Fingerprinting Paper @ ICNC'15
Today, David presented our paper The Scrambler Attack: A Robust Physical Layer Attack on Location Privacy in Vehicular Networks at IEEE ICNC’15 in Anaheim, Canada.
In the paper we use the initial scrambler value as a feature to identify vehicles even though they might use pseudonyms or other potentially privacy preserving mechanisms.
What we did
According to the IEEE 802.11p standard, each data frame is scrambler by a pseudo random sequence generated by a Linear Feedback Shift Register (LFSR). The LFSR is seeded by a random value that is transmitted at the very beginning of each frame, allowing the receiver to reproduce the scrambling sequence and, thus, to descramble the bits. With regard to seeding the LFSR the standard states in Section 18.3.5.5 that
When transmitting, the initial state of the scrambler shall be set to a pseudo random nonzero state.
Reading this, we were curious how these pseudo random states are implemented in practice on real hardware. Since normal WiFi cards don’t expose this information when receiving frames, we used our GNU Radio WiFi transceiver to log the initial scrambler states while decoding the frame.
What we found out
We investigated the scrambler seeds of both a commercial WiFi card and a well-known IEEE 802.11p prototype. The consumer WiFi card is based on an Atheros chipset supported by the ath5k Linux driver.

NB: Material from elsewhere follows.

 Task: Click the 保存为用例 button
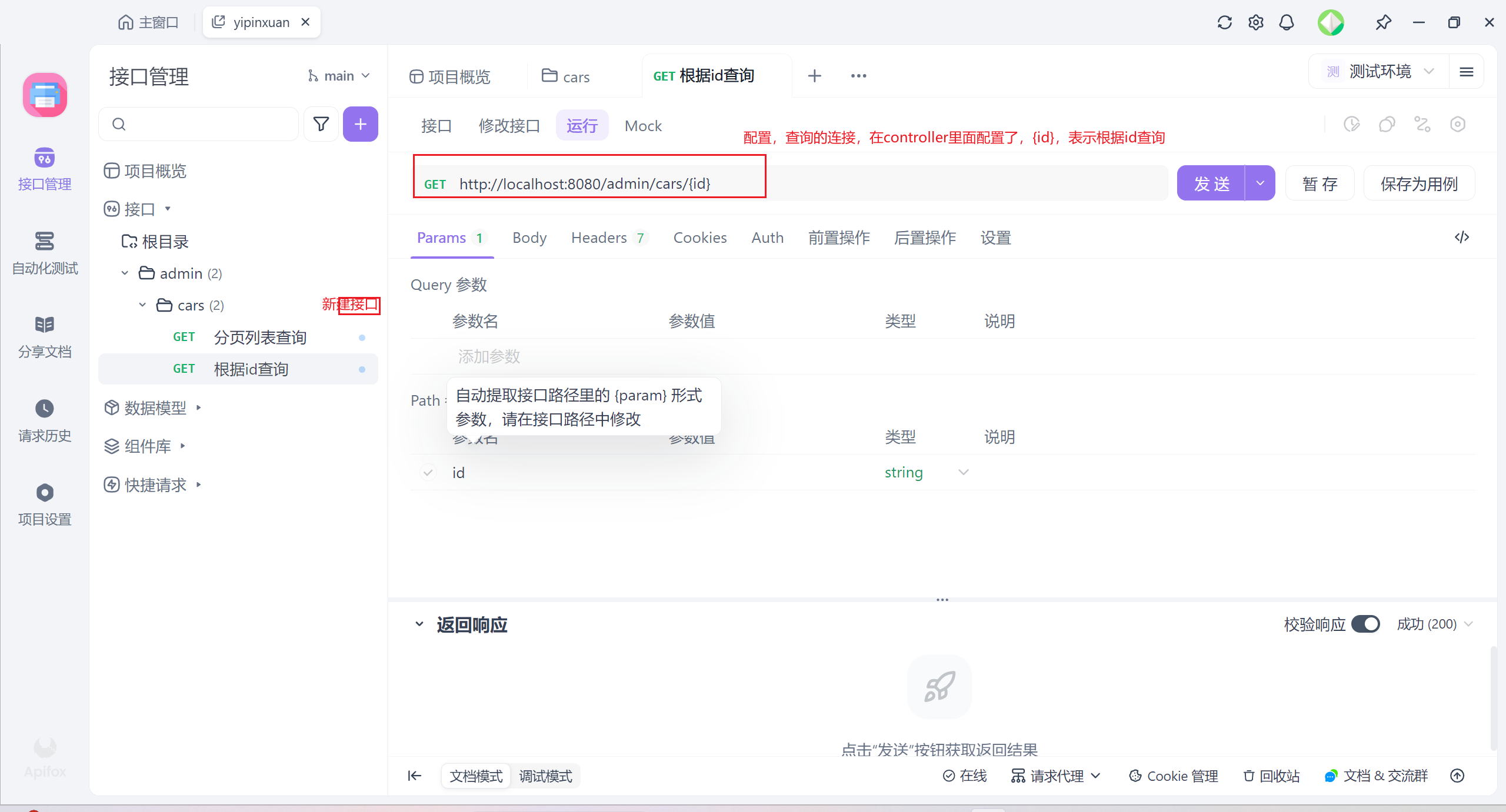[1418, 183]
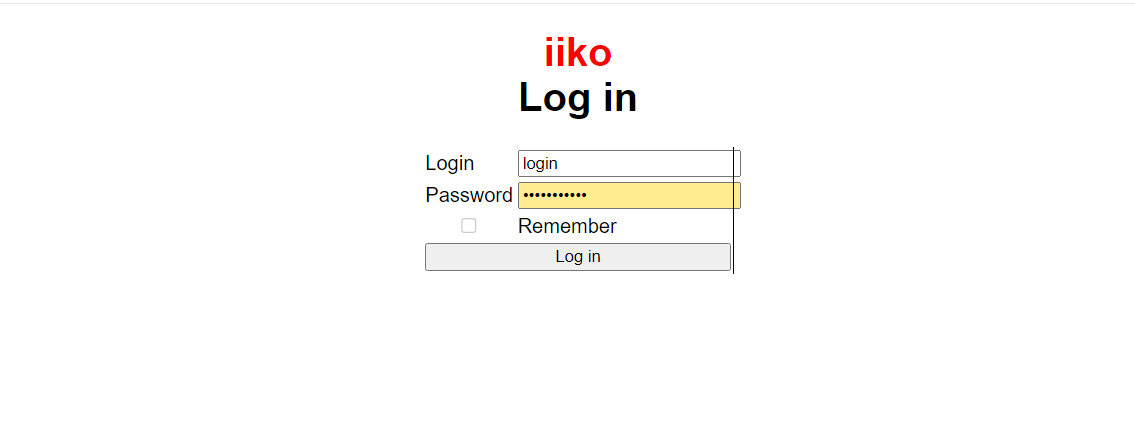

The prototype is an Cohda Wireless MK2, used in large field tests in Europe and the US. Looking at the scrambler seeds we saw that
- The Atheros chip just increments the seed for every frame, i.e., a typical seeding sequence would be 1, 2, 3, 4, …
- The MK2 has a free running scrambler, i.e., it does not initialized or reseed the LFSR for each frame, but just keeps on running.
Obviously, both devices produce perfectly predictable seeding sequences and, thus, allow an eavesdropper to map frames to vehicles (with a high success rate).
In the paper we added some simulation results that quantify the impact on the location privacy.
Why we (and maybe you) care
Privacy in WiFi-like networks is a hot topic especially in the context of Vehicular Networks. Without privacy preserving mechanisms, Vehicular Networks could be exploited to track people with basically zero effort. David and Christoph have a nice paper titled Driving for Big Data? Privacy Concerns in Vehicular Networking where they talk about Orwellian scenarios, highlighting the need for privacy.
Apart form Vehicular networks, the topic recently gained interest in normal WiFi networks as well, when IOS started using randomized MAC addresses during active scanning to protect the identity of its users.
I really like the paper since it shows a nice computer science use-case for my WiFi implementation and SDR in general.